YOUR OBJECTIVE => Lines in the listing below that include the word "each" need to be copied.

____ DATA SHOWN

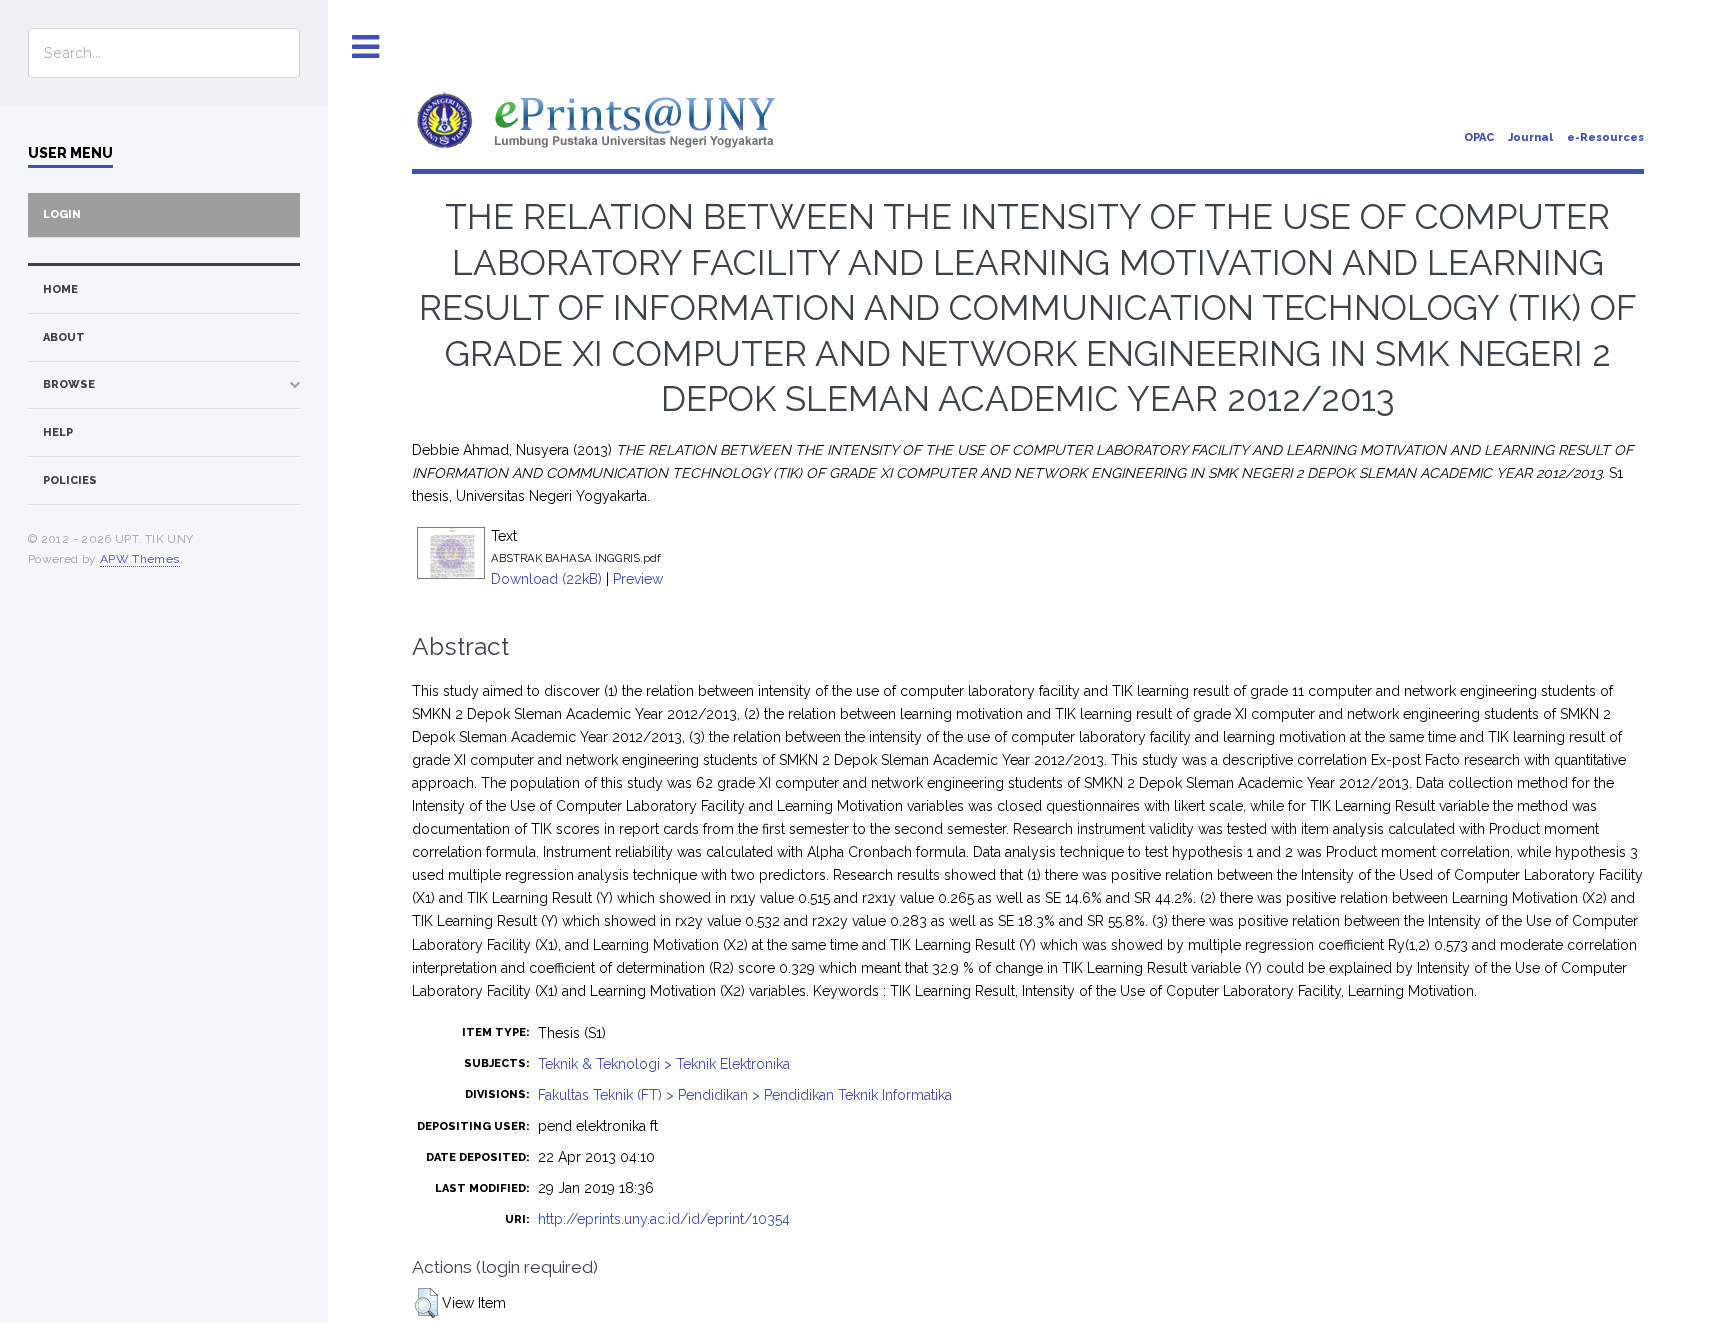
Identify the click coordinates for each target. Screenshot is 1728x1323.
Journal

________
____ DATA SHOWN

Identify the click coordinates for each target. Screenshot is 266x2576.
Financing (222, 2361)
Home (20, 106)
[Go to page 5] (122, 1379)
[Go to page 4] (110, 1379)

________

TASK RESULT =>
Identify the click coordinates for each target. Screenshot is 1728x1323.
Identify the click coordinates for each target. Screenshot is 266x2576.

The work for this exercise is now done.